|Photo: Junghun Park-CNN|
Kam Williams did an interview with Soledad via cell phone to share her eyewitness perspective.
Here are a few excerpts -
Soledad has covered Hurricane Katrina, the tsunami/earthquake in Indonesia in 2004, and the Haiti earthquake, so making comparisons is logical.
"I’m sure there are plenty of people already relocated. But the scope of the damage varies. For instance, some towns are just gone. In that case, the inhabitants who survived have to move because the village doesn’t exist anymore. However, there are some cities where there are evacuation centers, so people won’t have to leave. They’ll be able to rebuild or have other options. But I do know that they’ve started shipping in family tents and structures for use as shelters in areas that were really hard-hit.

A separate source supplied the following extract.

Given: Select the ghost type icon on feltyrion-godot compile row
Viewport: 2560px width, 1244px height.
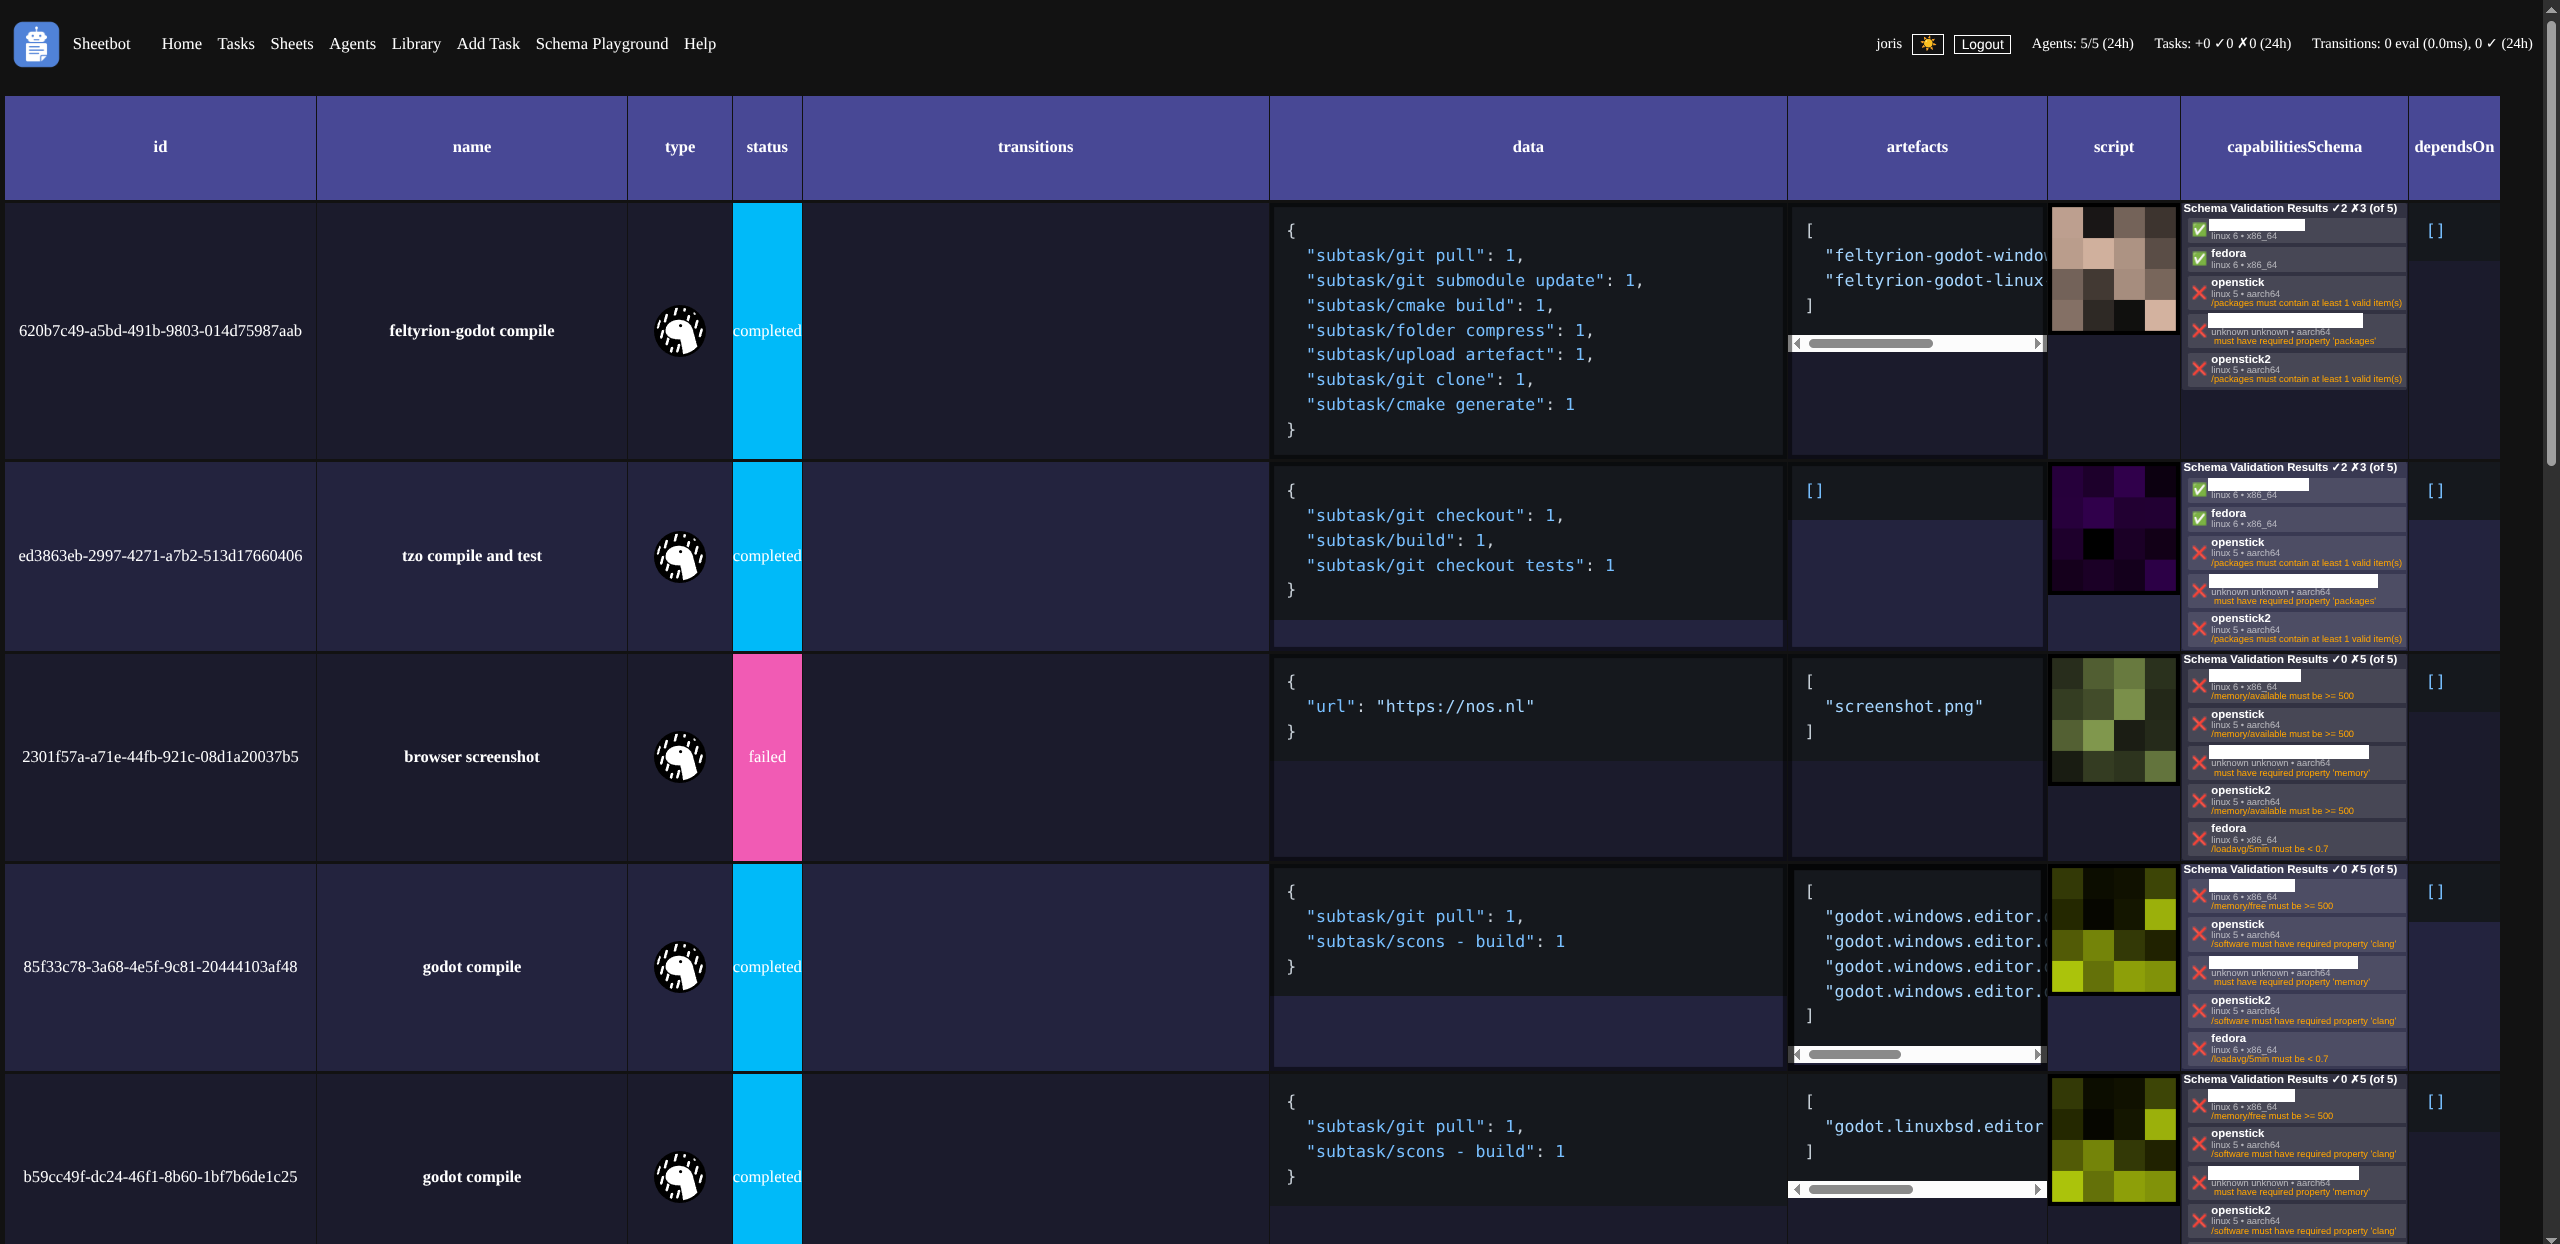Looking at the screenshot, I should (680, 331).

I think the emotions are always the same. It’s a real sense of sadness and palpable loss. The scope of it is always overwhelming to me. And I’m always awed by the power of a natural disaster, say, to deposit a large boat on top of a building. I’ve covered numerous tsunamis, yet I’m always stunned by something like that, no matter how many times I’ve seen it before.

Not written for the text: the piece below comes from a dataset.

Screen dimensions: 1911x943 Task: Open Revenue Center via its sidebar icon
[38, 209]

For me, my motivation is to tell the people’s story well, and to be part of a team that’s parachuting in to do just that. With the first few disasters I covered, I found myself asking, “Where is God?” “How does God allow small children to be swept out of their parents arms in the middle of a tsunami?” And thanks to shooting the special “Almighty Debt,” I had a chance to spend a lot a time with some pastors who really helped me a lot with sorting that out. Now, I see it less as a question of faith, and more as just my job."